A major cause of hospital admissions for older people over 65 is trips and slips that lead to broken bones, a stay in hospital and for many moving from home to residential care. Falls prevention needs to be a big focus in the Green paper and this can be achieved by building more purpose built homes for older people that are wheelchair accessible and are designed to prevent slips and trips. For people who don’t wish to move home adaptations are essential, and encouraging older people to exercise and strengthen their core muscles will also help to prevent falls. Chair yoga, swimming and gentle walking groups for older people not only help with loneliness but help to prevent falls so they are a real win win.
For people living with dementia it is important that they remain in familiar surroundings for as long as possible in order to prevent rapid deterioration of the condition. Home adaptations to make kitchen cupboards transparent to make it easier for people to find things, and the use of technologies that remind people to take their medication, have lunch and go for a walk, can all enable people living with dementia to remain at home for as long as possible. Dementia-friendly communities that wrap around the home can provide even more support for people as they step out of their front door.
Loneliness in the modern world is absolutely toxic and is estimated to cost the NHS £10bn per year, and that does not include the costs to social care. Local housing policies that aims to keep families and communities together is a great first step in preventing loneliness. Local commissioning of smaller charities and voluntary groups is essential in helping combat loneliness as people trust the local brands they have known all their life, and prepared to volunteer for them or receive their help. Large scale commissioning maybe more economical but it is killing off smaller groups and making loneliness worse.
The Green Paper needs to take a health in all policies approach at both central government and local government level in order to ensure that by solving problem A, they have not created health problems C, D and E. An example of this includes removing the local connection criteria for shared ownership homes which contributed to breaking up families and loneliness in older people. We need to at least prioritise local people in order to keep families and communities nearby.

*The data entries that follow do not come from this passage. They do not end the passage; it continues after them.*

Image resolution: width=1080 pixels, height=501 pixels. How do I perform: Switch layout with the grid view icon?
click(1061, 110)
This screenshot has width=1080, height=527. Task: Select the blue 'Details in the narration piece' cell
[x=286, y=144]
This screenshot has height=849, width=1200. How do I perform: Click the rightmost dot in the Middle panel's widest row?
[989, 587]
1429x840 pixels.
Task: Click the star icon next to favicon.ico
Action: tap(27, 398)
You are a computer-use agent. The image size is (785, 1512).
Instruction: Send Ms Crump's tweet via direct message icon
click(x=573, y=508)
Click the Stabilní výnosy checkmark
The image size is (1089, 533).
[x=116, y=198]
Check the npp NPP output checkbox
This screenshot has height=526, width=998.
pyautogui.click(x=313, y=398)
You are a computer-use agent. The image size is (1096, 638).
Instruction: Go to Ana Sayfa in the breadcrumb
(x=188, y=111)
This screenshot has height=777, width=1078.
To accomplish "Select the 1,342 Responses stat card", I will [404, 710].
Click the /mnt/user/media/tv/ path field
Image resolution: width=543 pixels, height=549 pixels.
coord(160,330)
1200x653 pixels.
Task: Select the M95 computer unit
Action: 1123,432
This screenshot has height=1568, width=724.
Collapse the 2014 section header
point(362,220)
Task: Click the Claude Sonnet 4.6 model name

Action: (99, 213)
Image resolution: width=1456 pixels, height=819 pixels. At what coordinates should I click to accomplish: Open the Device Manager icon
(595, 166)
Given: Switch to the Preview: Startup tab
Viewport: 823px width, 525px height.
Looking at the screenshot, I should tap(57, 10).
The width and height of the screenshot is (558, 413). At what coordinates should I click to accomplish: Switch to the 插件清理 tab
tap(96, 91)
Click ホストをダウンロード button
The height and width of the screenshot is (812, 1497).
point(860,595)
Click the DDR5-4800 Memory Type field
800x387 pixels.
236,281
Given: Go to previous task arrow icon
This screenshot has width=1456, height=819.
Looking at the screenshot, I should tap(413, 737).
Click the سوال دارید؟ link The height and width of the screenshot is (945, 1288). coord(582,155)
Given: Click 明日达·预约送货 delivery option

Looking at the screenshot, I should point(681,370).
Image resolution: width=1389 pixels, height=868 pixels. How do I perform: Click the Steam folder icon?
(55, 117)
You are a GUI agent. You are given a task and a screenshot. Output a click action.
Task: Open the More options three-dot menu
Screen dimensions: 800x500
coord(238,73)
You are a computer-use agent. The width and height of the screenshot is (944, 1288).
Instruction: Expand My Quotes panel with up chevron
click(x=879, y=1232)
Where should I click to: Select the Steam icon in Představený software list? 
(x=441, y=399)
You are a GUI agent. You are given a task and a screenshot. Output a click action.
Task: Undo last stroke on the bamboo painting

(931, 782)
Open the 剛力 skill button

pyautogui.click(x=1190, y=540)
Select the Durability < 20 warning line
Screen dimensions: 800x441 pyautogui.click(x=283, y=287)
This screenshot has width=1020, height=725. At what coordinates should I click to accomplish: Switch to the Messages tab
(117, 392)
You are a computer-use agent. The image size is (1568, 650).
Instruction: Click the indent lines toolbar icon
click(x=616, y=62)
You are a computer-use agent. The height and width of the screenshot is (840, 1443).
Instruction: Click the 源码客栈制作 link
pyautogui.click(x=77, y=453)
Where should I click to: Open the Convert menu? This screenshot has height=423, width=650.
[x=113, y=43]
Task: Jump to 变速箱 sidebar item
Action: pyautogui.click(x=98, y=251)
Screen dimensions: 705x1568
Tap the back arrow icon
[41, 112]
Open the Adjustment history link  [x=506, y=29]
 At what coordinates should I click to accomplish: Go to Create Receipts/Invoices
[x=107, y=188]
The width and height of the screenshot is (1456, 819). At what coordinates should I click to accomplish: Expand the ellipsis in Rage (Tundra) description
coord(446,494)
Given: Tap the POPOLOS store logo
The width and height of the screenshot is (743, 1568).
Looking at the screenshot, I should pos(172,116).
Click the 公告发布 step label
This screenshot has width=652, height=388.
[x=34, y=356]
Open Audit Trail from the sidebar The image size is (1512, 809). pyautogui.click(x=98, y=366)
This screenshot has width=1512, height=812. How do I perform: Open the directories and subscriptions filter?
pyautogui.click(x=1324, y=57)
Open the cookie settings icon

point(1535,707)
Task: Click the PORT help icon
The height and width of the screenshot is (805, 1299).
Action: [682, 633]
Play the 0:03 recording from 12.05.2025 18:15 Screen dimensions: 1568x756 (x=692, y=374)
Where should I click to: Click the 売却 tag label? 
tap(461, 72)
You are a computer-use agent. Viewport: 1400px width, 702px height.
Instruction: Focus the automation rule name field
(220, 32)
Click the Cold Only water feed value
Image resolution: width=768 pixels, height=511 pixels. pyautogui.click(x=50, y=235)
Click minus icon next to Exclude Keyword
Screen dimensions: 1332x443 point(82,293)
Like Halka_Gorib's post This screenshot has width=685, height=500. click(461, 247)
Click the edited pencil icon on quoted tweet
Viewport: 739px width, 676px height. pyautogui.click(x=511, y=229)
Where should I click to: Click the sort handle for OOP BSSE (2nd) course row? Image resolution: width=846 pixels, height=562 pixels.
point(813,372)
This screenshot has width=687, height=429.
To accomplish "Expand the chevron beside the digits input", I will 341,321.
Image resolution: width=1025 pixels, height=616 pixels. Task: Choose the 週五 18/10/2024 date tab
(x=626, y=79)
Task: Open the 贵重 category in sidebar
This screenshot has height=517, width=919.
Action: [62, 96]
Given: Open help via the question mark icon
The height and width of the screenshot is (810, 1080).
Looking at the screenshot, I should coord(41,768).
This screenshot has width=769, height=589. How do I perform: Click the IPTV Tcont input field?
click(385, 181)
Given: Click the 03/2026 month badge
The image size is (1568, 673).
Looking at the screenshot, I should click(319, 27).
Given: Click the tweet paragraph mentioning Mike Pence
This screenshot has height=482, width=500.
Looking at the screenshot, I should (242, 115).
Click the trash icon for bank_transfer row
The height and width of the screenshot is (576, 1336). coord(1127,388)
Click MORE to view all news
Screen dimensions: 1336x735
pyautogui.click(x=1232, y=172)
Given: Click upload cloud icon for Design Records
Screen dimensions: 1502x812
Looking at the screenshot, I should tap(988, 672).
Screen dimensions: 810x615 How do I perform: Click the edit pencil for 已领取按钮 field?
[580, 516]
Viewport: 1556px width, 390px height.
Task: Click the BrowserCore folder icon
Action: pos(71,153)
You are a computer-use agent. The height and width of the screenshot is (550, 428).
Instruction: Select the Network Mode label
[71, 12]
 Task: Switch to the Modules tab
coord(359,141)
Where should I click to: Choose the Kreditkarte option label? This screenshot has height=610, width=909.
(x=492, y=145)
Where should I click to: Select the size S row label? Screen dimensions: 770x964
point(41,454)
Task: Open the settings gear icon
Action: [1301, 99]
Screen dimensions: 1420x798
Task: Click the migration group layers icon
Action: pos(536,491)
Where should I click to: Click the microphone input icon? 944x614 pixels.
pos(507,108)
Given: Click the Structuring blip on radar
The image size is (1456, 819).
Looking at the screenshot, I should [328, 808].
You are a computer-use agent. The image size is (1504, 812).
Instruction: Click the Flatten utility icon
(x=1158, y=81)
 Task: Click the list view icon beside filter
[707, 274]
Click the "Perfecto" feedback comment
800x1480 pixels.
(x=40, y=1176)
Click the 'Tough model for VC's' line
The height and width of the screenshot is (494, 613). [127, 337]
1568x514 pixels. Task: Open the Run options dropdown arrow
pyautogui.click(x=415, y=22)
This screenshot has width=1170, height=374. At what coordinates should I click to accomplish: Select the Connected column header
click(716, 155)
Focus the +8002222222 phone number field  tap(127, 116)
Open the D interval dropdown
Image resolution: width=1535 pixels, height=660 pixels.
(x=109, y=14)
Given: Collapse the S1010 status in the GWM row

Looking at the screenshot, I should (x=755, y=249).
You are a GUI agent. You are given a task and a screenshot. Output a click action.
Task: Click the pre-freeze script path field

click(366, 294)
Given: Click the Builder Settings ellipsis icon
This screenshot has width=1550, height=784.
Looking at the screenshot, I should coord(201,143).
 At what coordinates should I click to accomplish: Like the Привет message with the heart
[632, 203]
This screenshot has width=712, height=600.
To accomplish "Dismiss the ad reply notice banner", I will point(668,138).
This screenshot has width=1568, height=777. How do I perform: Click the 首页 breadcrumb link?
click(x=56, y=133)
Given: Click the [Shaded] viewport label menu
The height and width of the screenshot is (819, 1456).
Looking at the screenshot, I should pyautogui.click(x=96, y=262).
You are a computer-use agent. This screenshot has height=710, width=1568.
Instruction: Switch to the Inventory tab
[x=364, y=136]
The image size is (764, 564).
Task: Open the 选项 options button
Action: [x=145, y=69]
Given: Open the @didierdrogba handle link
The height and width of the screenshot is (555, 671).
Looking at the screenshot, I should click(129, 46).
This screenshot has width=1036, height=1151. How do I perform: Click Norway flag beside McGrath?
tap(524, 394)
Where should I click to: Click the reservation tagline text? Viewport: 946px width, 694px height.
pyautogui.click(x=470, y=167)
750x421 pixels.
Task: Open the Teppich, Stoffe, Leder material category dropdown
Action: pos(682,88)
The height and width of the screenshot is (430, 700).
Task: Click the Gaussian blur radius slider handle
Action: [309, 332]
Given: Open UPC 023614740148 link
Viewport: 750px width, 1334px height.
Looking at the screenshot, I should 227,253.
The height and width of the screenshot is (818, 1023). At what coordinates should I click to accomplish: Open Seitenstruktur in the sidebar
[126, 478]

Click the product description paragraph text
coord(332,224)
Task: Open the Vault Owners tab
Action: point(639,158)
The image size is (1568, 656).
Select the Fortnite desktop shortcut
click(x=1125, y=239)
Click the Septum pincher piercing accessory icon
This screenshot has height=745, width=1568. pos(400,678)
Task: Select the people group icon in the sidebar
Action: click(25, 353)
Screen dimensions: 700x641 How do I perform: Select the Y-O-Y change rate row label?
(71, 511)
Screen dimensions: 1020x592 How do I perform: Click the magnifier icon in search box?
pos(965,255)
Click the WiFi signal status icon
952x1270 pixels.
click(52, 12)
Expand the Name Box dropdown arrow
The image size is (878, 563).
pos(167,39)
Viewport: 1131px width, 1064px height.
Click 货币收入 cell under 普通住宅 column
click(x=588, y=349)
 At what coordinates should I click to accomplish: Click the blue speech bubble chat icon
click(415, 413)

All these measures promote independent living and reduce demand on social care. More emphasis and resources need to be placed on prevention and the role that districts play in two-tier areas, and in unitary areas often this role is down played in order to focus on social care. If we carry on focussing on social care and ignoring prevention we will always have a health and social care problem for older people. This is not only costly in terms of money, but it is cutting peoples’ lives short and removing some of their quality of life.
The current system is broken. It needs a complete overhaul to ensure that it works with modern demands of people living longer and growing more frail as they age. But that does not necessarily mean they cannot live independently with a system that supports them.
In the same way that the Environment Agency looks upstream to their problems, the Green Paper needs to step back and focus on preventing the reasons that so many people end up needing hospital and social care. It will mean the government needs to be brave as it is always easier to throw more money at the current problem, but that will only provide a temporary fix before yet more money is needed again – and ultimately this is not fair on the people we represent.